In response to growing concerns over the industry's alleged links to illicit activities, Tether has taken significant steps to combat suspicious wallets.
Tether's newly appointed CEO, Paolo Ardoino, spearheads this initiative to ensure Tether's adherence to global laws while maintaining its reputation as a secure digital asset.
Meanwhile, freezing sanctioned wallets demonstrates Tether's commitment to preventing misuse of their tokens and aligning themselves with regulatory requirements.
Taking a Strong Stand Against Illicit Activities
Recently, Tether has cautiously approached the freezing of wallets connected to entities like Tornado Cash.
However, they have now adopted a more firm approach by implementing measures to freeze such wallets.
This resolute stance reaffirms their commitment to combating illegal activities within the cryptocurrency industry.
Tether's proactive efforts are expected to significantly influence the entire cryptocurrency industry, contributing to enhanced safety and integrity.
In a press release, Tether expressed that the decision would be a great improvement for the security of the ecosystem.
"This strategic decision aligns with our unwavering commitment to maintaining the highest standards of safety for our global ecosystem and expanding our close working relationship with global law enforcement and regulators" stated Paolo Ardoino, CEO of Tether.
"By executing voluntary wallet address freezing of new additions to the SDN List and freezing previously added addresses, we will be able to further strengthen the positive usage of stablecoin technology and promote a safer stablecoin ecosystem for all users."
Tether Introduces New Policy to Strengthen Ecosystem Security
— Tether (@Tether_to) December 9, 2023
Read more ⬇️https://t.co/kCCFhLflfb
By actively collaborating with global regulators and evolving with the industry, Tether aims to foster a secure environment for digital assets.
Implementing this policy, Tether, the company that developed the largest stablecoin would be able to freeze wallets without requiring any action from users.
This decision was made to align with the regulations of the U.S. Office of Foreign Asset Controls (OFAC), specifically targeting individuals listed on the Specially Designated Nationals (SDN) list. The new policy reflects Tether's commitment to complying with regulatory standards and maintaining a secure stablecoin ecosystem.

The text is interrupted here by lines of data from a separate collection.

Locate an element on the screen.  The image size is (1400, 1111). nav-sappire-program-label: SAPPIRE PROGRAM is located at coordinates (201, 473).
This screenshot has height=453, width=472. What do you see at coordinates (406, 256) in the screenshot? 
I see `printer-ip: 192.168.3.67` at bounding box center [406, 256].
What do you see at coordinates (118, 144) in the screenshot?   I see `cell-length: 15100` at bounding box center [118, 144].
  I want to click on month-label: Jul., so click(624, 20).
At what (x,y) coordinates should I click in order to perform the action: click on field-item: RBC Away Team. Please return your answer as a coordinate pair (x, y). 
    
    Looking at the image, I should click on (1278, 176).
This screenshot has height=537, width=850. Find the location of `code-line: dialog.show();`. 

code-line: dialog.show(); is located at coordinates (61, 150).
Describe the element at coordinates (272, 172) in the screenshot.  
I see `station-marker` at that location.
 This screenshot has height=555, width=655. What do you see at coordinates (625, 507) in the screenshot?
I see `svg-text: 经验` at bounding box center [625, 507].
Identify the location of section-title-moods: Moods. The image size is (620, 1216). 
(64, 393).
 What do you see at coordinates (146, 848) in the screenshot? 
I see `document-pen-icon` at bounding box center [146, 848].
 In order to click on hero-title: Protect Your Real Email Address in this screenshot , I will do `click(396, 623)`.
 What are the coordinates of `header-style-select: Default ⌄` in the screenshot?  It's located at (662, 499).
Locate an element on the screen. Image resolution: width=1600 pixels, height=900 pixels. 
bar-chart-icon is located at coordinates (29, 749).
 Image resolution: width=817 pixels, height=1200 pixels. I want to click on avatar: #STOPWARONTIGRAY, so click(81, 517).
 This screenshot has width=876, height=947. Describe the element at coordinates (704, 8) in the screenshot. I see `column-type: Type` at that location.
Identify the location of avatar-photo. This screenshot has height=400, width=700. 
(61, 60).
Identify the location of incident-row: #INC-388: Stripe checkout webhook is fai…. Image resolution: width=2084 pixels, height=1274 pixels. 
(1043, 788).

A Strategic Decision to Safeguard Against Criminal Misuse
Tether's CEO, Paolo Ardoino, who previously served as the CTO, remains committed to upholding rigorous safety standards and fostering partnerships with regulatory bodies.
The implementation of the wallet-freezing policy is a strategic decision aimed at thwarting criminal activities associated with misused USDT.
By taking this step, Tether positions itself as a leading advocate for a safer environment for stablecoin usage.
Tether has taken proactive measures by freezing 41 wallets, including those linked to coin-mixing services like Tornado Cash.
Notably, according to the U.S. Treasury Department, one of the frozen wallets was implicated in the $625 million Ronin Bridge Attack, a cybercrime executed by the North Korean hacking group Lazarus.
Tether's new policy sets a precedent within the crypto industry and underscores its commitment to collaborate with regulatory authorities in the ongoing fight against criminal activities.
Tether Freezes Wallets
In recent instances, Tether successfully froze 32 wallets associated with terrorism and warfare in Ukraine and Israel.
Furthermore, Tether revealed that it froze over 225 million USDT linked to an international human trafficking syndicate engaged in crypto romance scams.
These actions demonstrate Tether's commitment to reinforcing security protocols and working closely with global regulators and law enforcement agencies.
Tether's introduction of a wallet-freezing policy reinforces its commitment to security and regulatory compliance.
By actively targeting wallets linked to individuals on the OFAC list, Tether aims to prevent the misuse of tokens and align itself with evolving regulations.